On-demand linking when evaluating Template Haskell splices in packages with many dependencies is painfully slow
When GHC expands Template Haskell splices, it necessarily must load the code those splices depend on. It has a few different strategies for doing this, depending on what is being loaded and how GHC is built, but the default strategy used since #3658 (closed) (which landed all the way back in GHC 7.8) can sometimes be painfully slow. In particular, on the codebase I’ve recently been looking at, more than a third of the compilation time for some modules is spent running the system linker, individual invocations of which can take multiple seconds to return. (And this is using gold
; plain ld
is even worse.)
Why does this happen? The poor performance arises from the way GHC loads code for other modules in the same package when evaluating a splice. Loading code from other packages is easy: GHC just uses dlopen
to load the appropriate dynamic library (i.e. the .so
file on Linux). But when a splice depends on modules from the current package, this isn’t possible, since all we have are .dyn_o
files. It isn’t possible to dlopen
those directly, so GHC invokes the system linker to create a .so
on demand that contains the set of .dyn_o
files it needs.
Unfortunately, this strategy significantly degrades as the set of external package dependencies grows. When GHC invokes the system linker, it instructs it to link the resulting library against every package the module depends on, e.g. roughly
ld -shared -o /tmp/ghc_01.so \
Foo.dyn_o Bar.dyn_o \
-lHSbase-4.16.0.0 -lHStext-2.0 -lHScontainers-0.6.5.1 ...

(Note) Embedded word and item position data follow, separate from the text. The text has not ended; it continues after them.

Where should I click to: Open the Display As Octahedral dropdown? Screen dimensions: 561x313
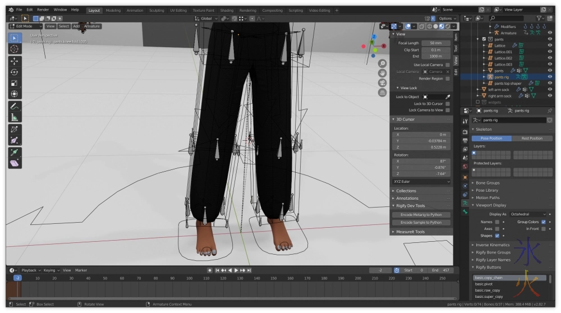click(x=528, y=214)
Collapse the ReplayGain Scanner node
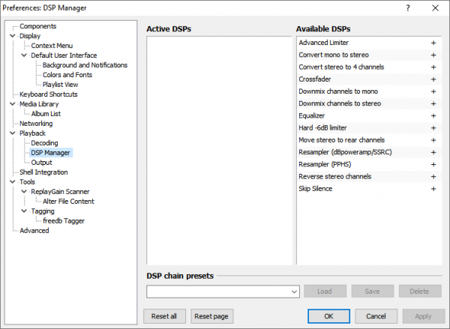 pos(24,192)
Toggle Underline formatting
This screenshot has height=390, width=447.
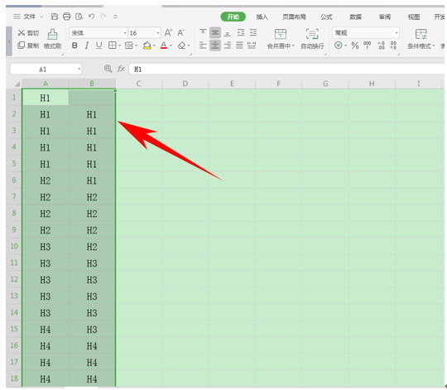(99, 46)
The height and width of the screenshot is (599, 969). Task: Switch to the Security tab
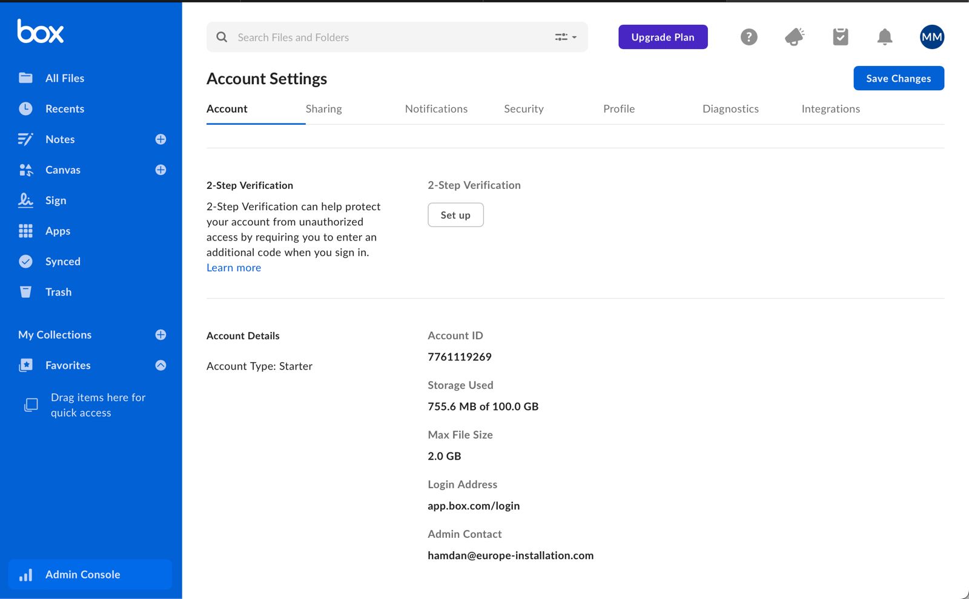click(x=523, y=109)
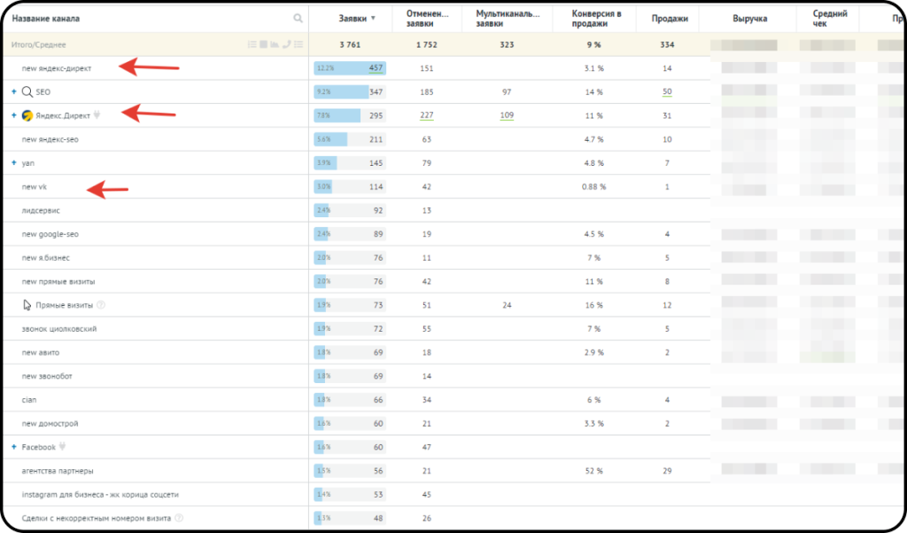Expand the Facebook channel row
Viewport: 907px width, 533px height.
point(14,447)
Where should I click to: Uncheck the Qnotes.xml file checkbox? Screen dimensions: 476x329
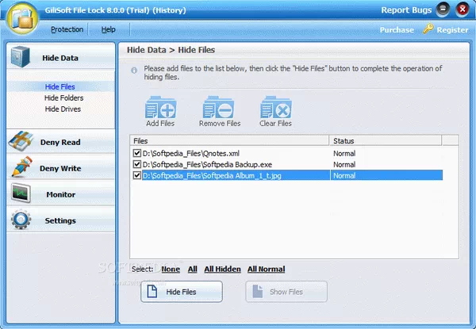[x=137, y=152]
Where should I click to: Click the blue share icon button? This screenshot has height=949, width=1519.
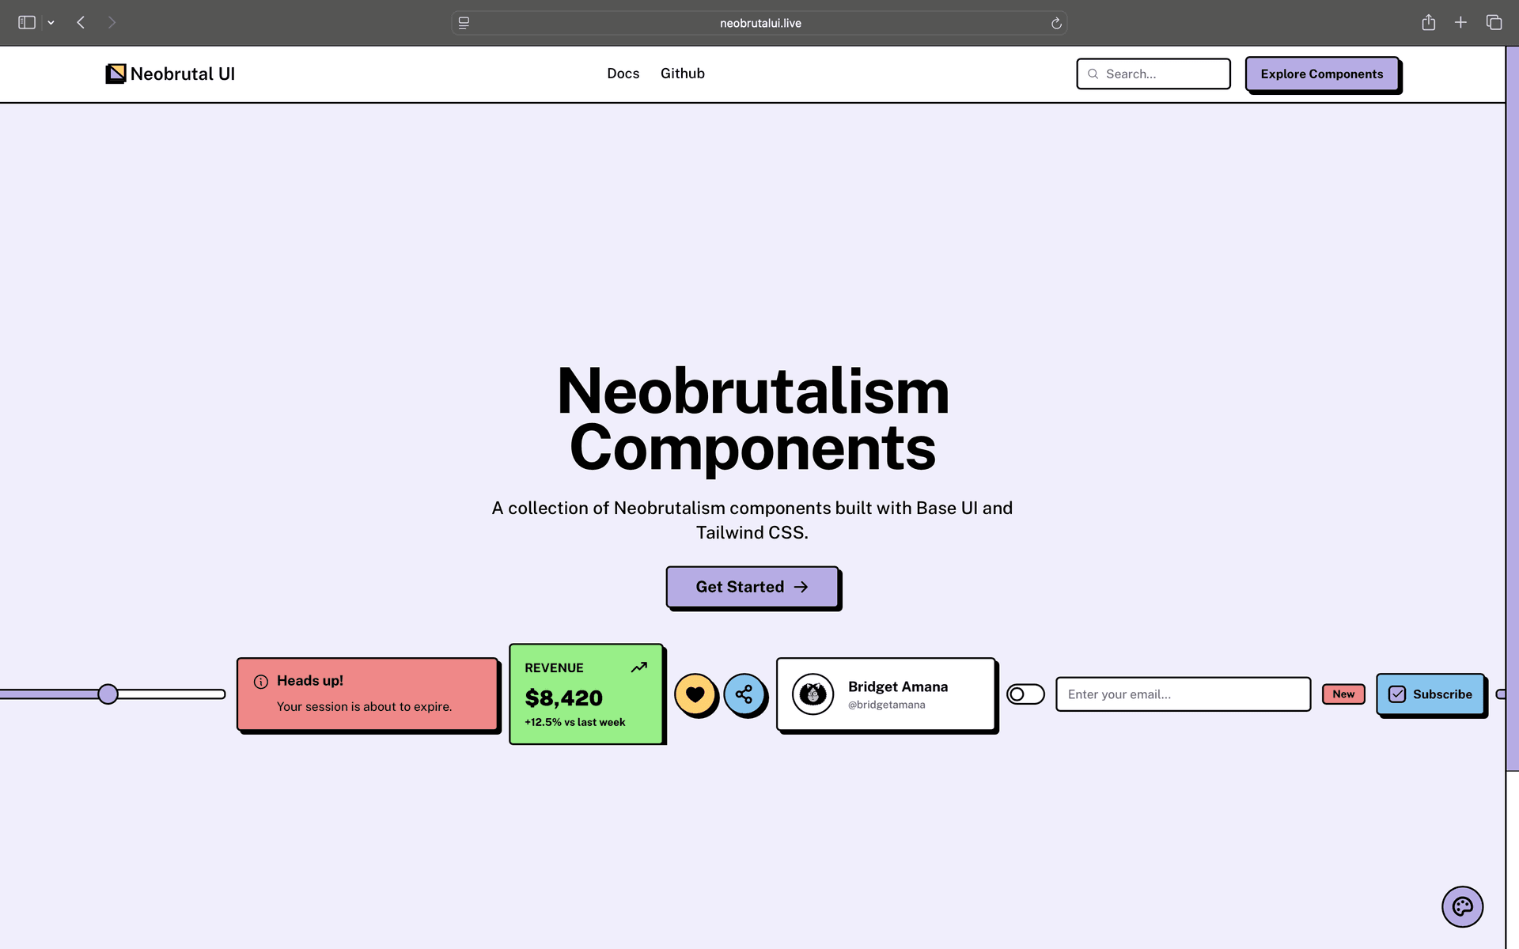coord(744,694)
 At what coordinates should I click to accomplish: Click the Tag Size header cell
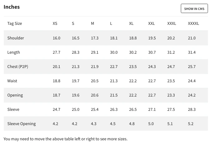pyautogui.click(x=15, y=24)
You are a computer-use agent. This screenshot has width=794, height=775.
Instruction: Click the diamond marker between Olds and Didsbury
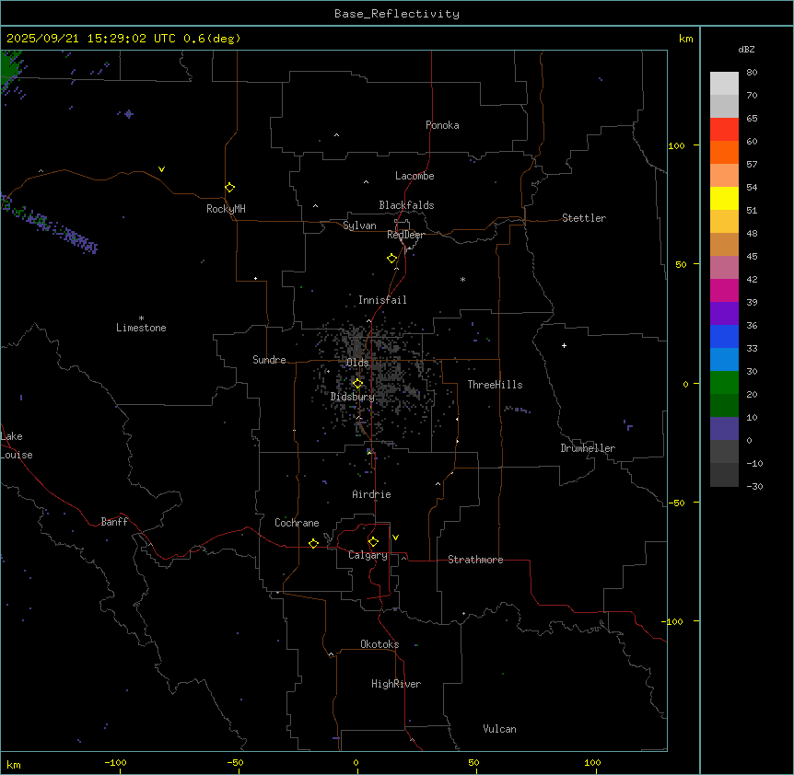(357, 383)
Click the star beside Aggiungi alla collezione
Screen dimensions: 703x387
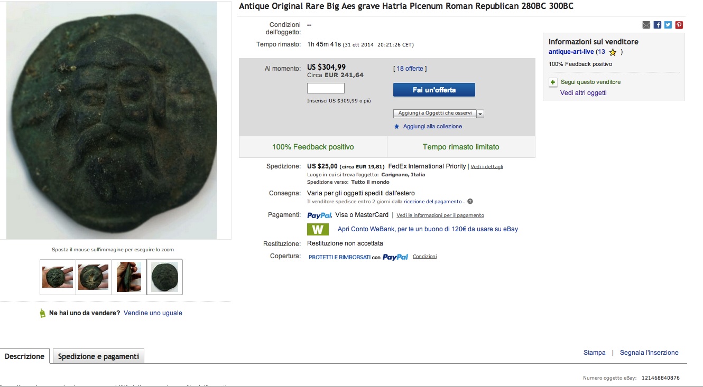click(397, 127)
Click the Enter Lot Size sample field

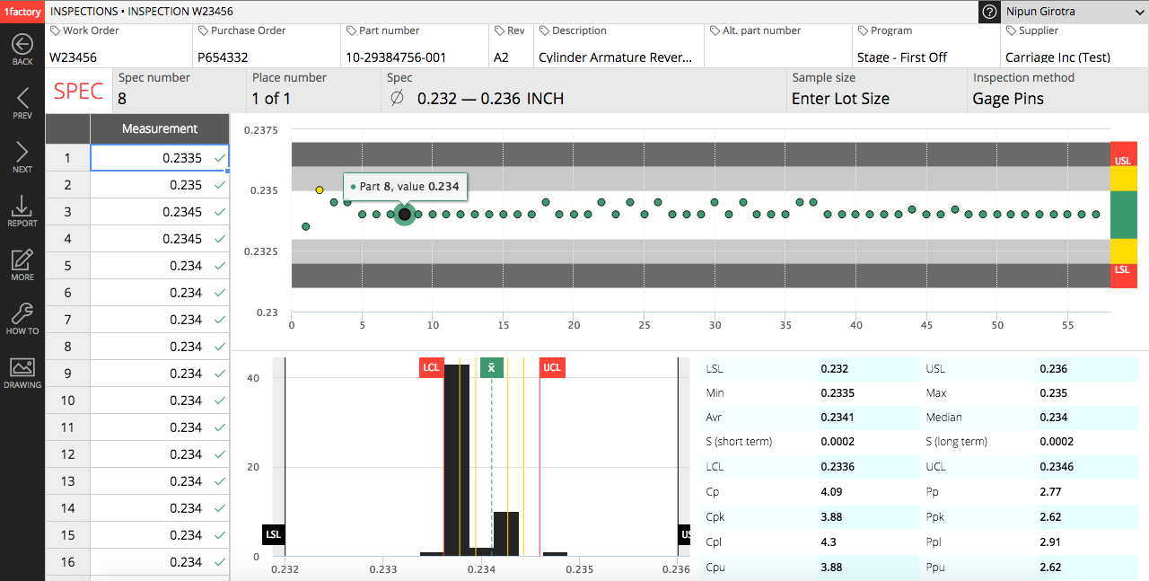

and this can become glacially slow if the set of dependencies becomes sufficiently large. The particular codebase I’ve been looking at depends on a little over 400 Haskell packages, which is what leads to such miserable linking times.
This strategy of building a .so
file on demand is appealing in its simplicity, as it allows GHC to dispense with most of its own machinery for linking and loading and just defer to system tools. Unfortunately, on a project with thousands of modules, many of which use Template Haskell, it results in unpalatably slow compilation times. Some modules even perform this process multiple times (since later splices in the same module require further modules to be loaded), which only compounds the problem. Reducing the number of times the linker needs to be invoked would be a good first step, but it’s hard to see how to make this process significantly faster without coming up with a more efficient strategy for loading the necessary code in the first place.
I am by no means an expert on linking, so I am not sure if there is some way GHC continue to use the system linker without triggering such poor performance. However, using the system linker necessarily means that many of the variables are outside of GHC’s control, so it might be worth pursuing a means to avoid using the linker in such scenarios altogether. To that end, it seems like #21067 (closed) could be related, though I haven’t investigated the status of that work in detail.
Regardless, the status quo is painful, so we ought to find something better.